The Case of the Toasted Times
Holmes: "I believe that you can solve this yourself Wallace. What was the weather like Monday and Tuesday of this week? Rainy, was it not?"
Wallace: "Why yes, so it was."
Holmes: "How many bags are used to wrap the NYT?"
Wallace: "One."
Holmes: "Then it is entirely possible that the paper was soaked through?"
Wallace: "Oh, absolutely!"
Holmes: "Why don't you examine the microwave and tell me what you see."
Wallace: "It looks quite dirty."
Holmes: "As I expected. Upon discovering that the paper was once again delivered wet, Gromit placed it in the microwave to dry it out. Based on the amount of time required to dry Monday's paper, Gromit overestimated the amount of time needed--Monday's weather was far soggier than Tuesday. The consequence was an overdone and rather smelly bit of newsprint."
The Case of Captain Vegetable
"This is a bit more of a puzzle. Martin revealed to me that this bit of creativity was a gift from a talented and charming after-school child minder!"
With these sage insights, the gloomy and threatening mood cleared. Holmes was re-shelved with appropriate thanks. Wallace went back to inventing and Gromit to knitting on the endless wrap.
**Gromit is only non-verbal on film, in daily life Gromit is normally a very chatty sort.
You crack me up.
Posted by: Hope | March 31, 2005 at 02:23 PM
What a hoot! =)
Posted by: ~drew~ | March 31, 2005 at 08:40 PM
Very cool! Thanks for letting me see the shawl in progress. Looks terrific and I'd not thought of doing it in a ribbon or with beads!
It's facinating to see your creative interpretation of my design.
I'd love to see a real close up if you can send me a picture.
Posted by: Lynda | April 02, 2005 at 07:15 AM
How does Grommit knit without opposable thumbs? I would like to knit too! Maybe next time mommy is knitting instead of falling asleep in her lap I should stay awake and watch her.
i'm glad things are back to normal for you. Captain Vegetable sounds a little scary watch out!

Items:

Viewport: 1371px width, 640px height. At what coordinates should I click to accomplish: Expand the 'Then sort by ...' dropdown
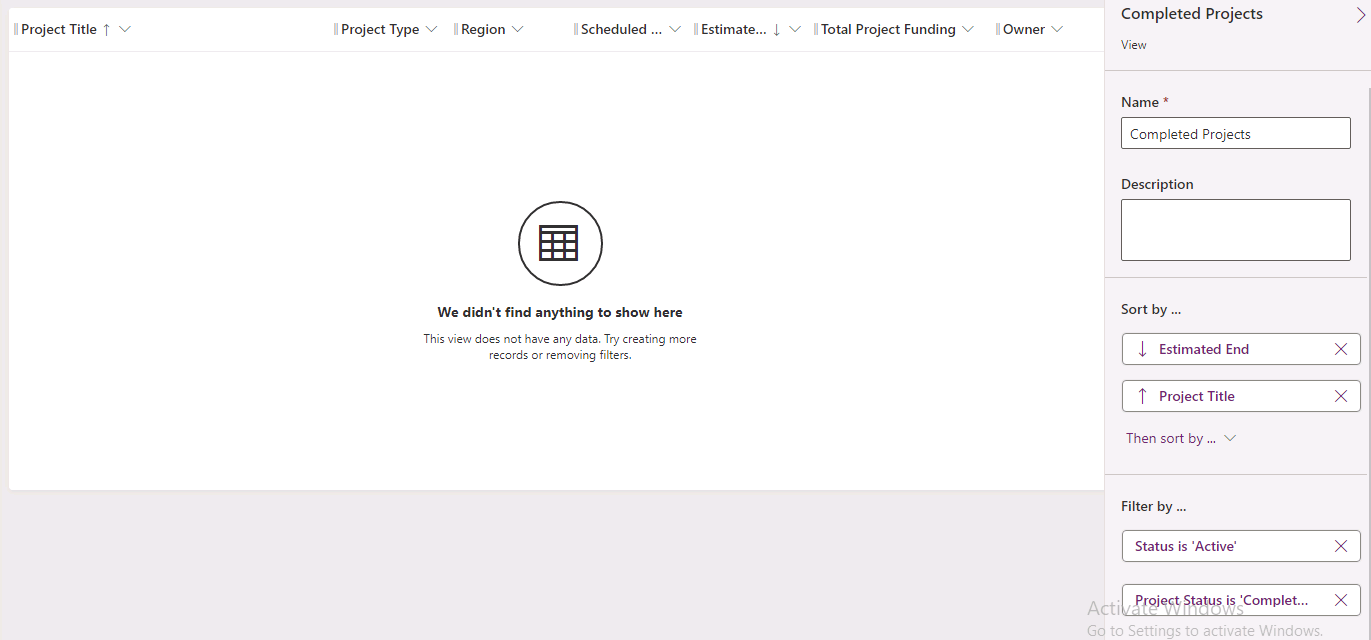pyautogui.click(x=1181, y=438)
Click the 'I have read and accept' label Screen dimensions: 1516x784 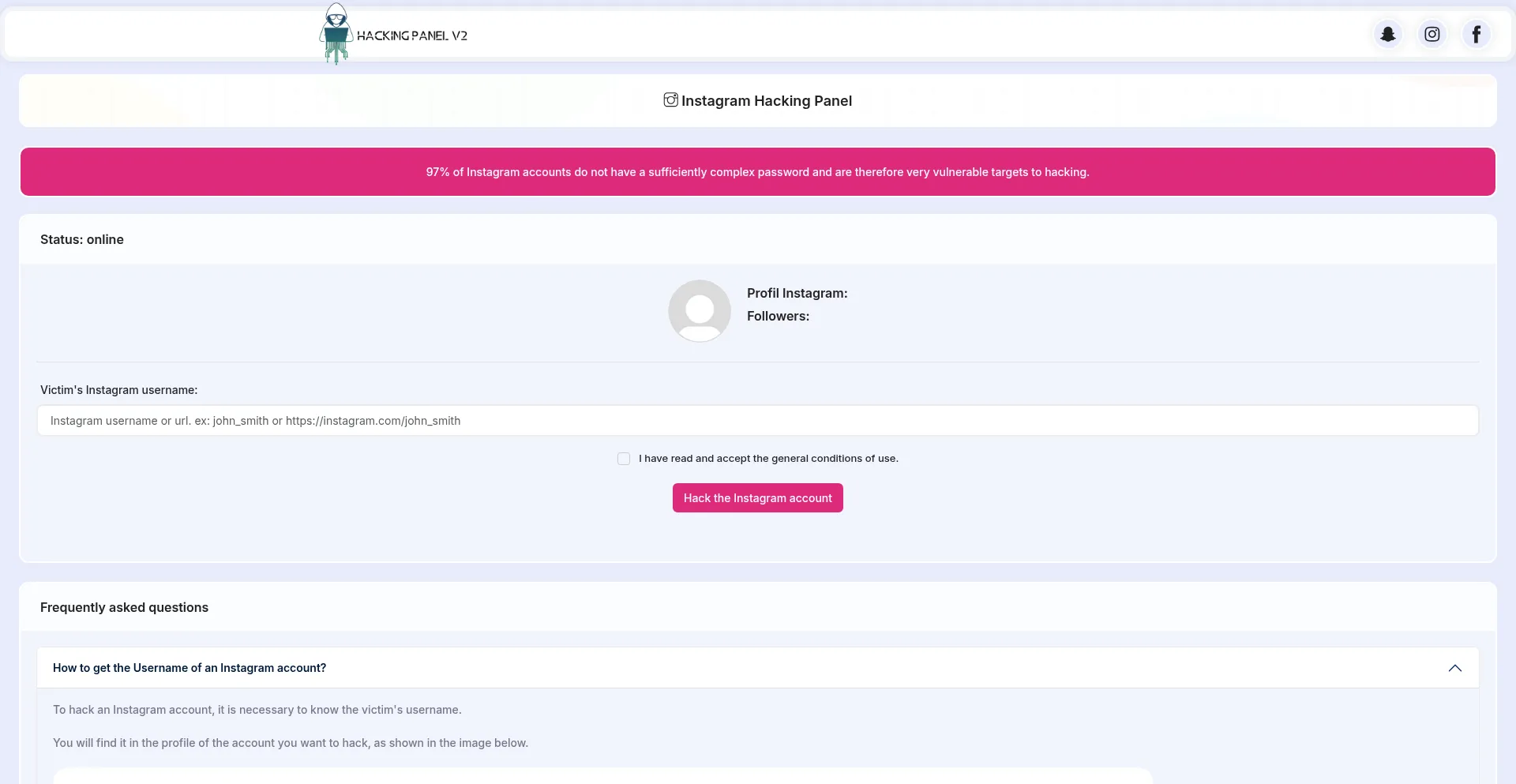click(x=767, y=459)
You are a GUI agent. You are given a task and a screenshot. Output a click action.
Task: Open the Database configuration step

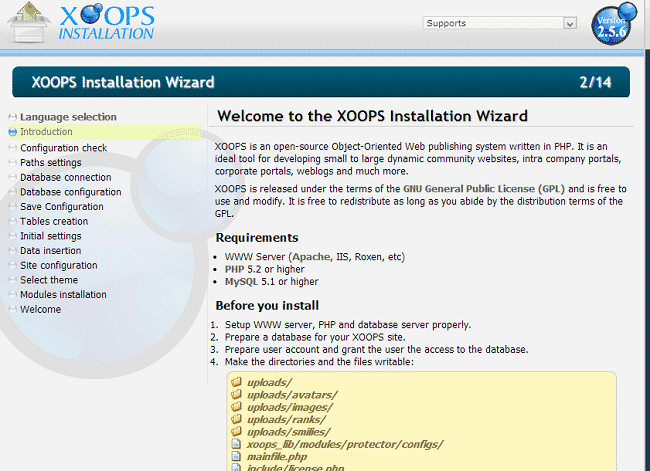71,192
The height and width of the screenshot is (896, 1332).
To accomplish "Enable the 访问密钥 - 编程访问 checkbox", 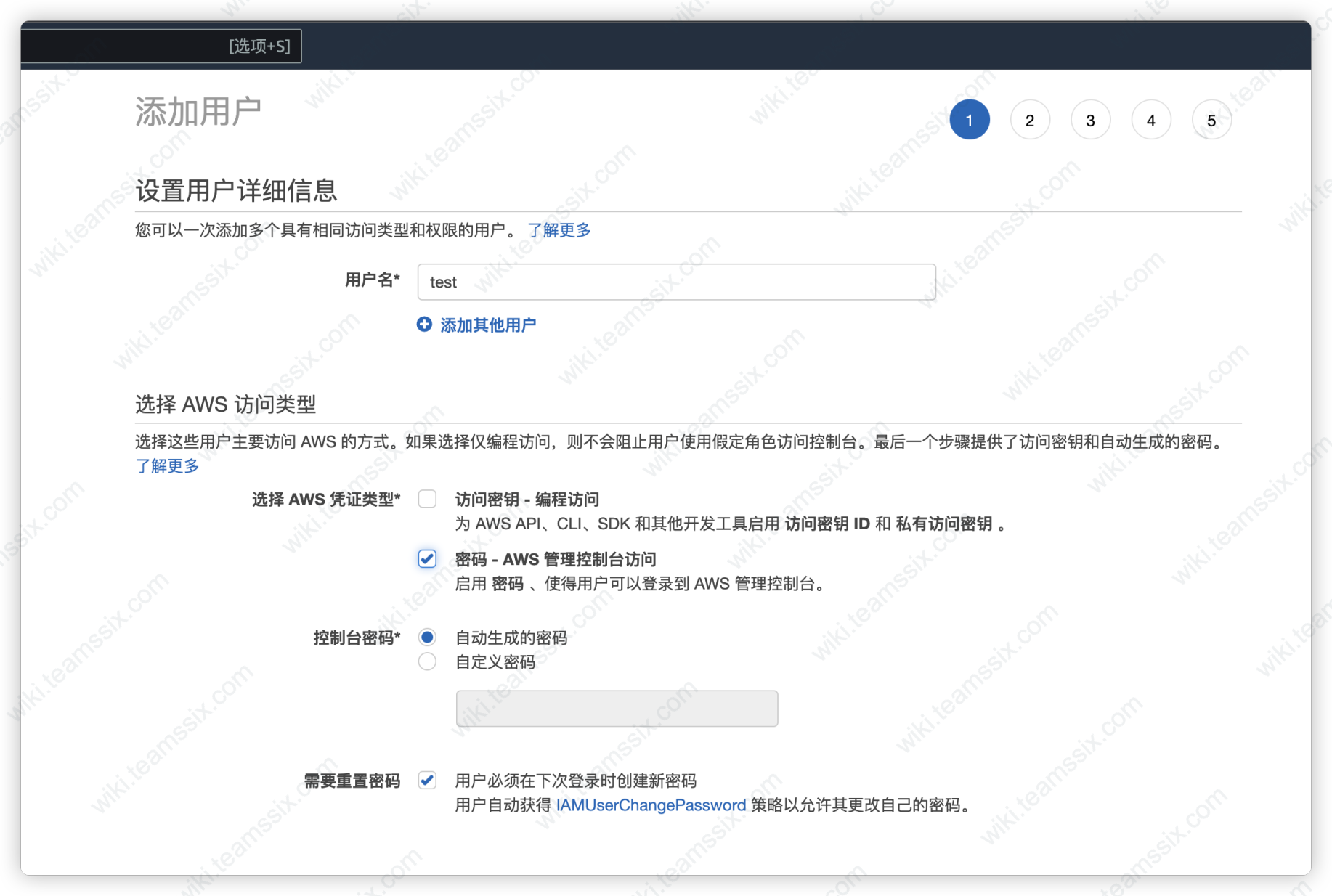I will [x=427, y=499].
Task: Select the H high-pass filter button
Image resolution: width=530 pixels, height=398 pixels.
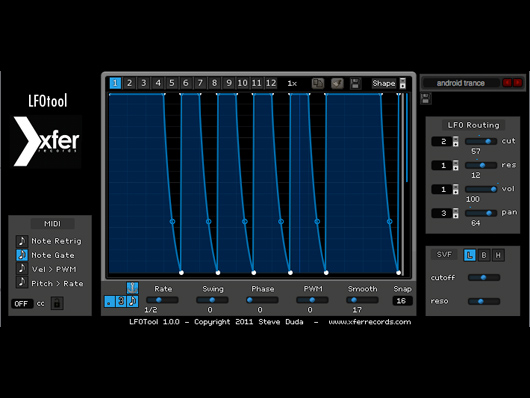Action: 498,255
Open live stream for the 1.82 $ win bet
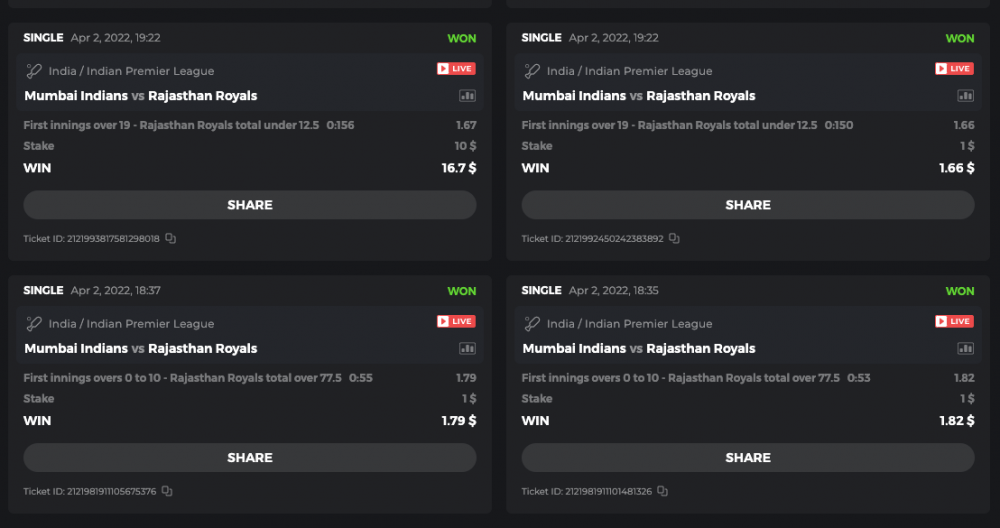The width and height of the screenshot is (1000, 528). [954, 322]
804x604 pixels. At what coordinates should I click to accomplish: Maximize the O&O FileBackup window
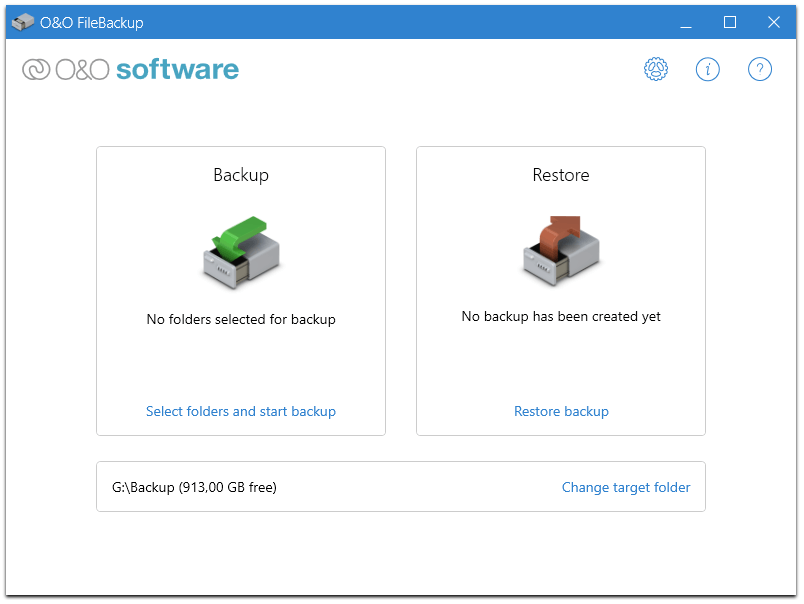[730, 22]
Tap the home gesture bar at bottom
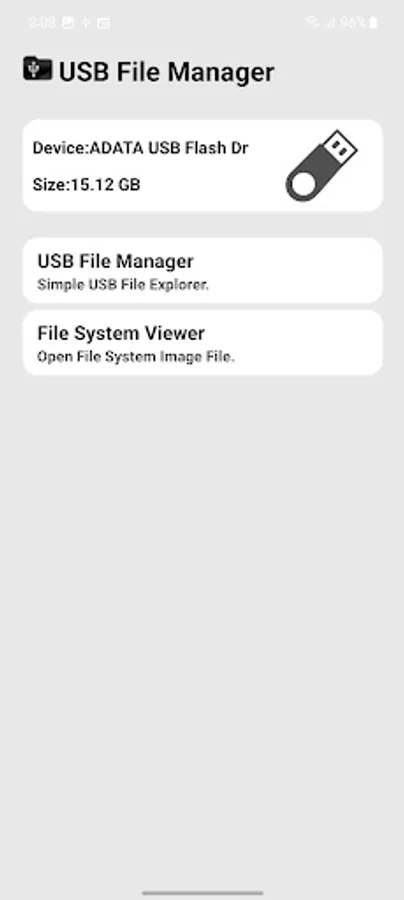 [x=202, y=893]
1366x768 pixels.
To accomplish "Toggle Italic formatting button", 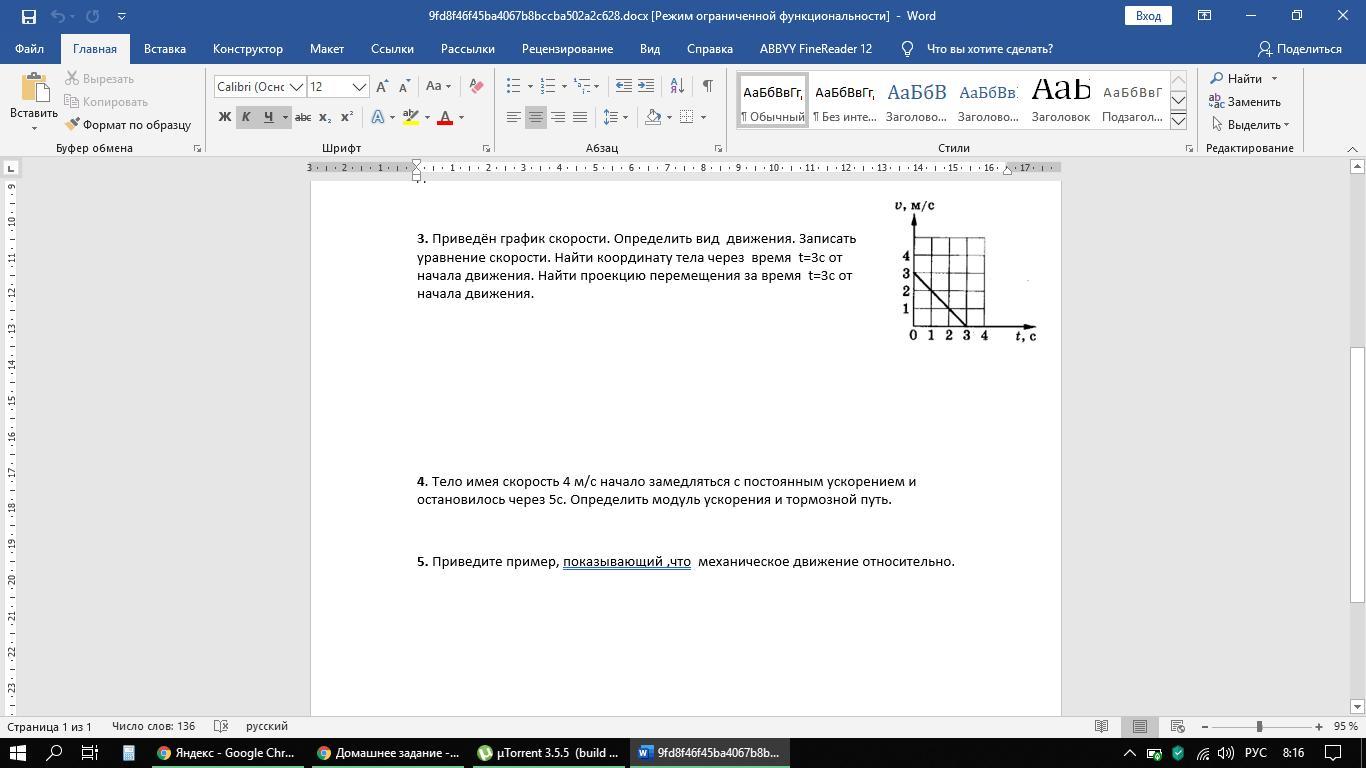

Exercise tasks:
1. From the blog post, return the passage starting with "Posted by: Hope" and going on through "scary watch out!".
2. List every name that follows "Posted by:" in the blog post.
3. In the blog post, why does Holmes say Gromit placed the newspaper in the microwave?

In response:
1.
Posted by: Hope | March 31, 2005 at 02:23 PM
What a hoot! =)
Posted by: ~drew~ | March 31, 2005 at 08:40 PM
Very cool! Thanks for letting me see the shawl in progress. Looks terrific and I'd not thought of doing it in a ribbon or with beads!
It's facinating to see your creative interpretation of my design.
I'd love to see a real close up if you can send me a picture.
Posted by: Lynda | April 02, 2005 at 07:15 AM
How does Grommit knit without opposable thumbs? I would like to knit too! Maybe next time mommy is knitting instead of falling asleep in her lap I should stay awake and watch her.
i'm glad things are back to normal for you. Captain Vegetable sounds a little scary watch out!

2.
Hope
~drew~
Lynda

3. Gromit placed it there to dry it out after it was delivered wet again.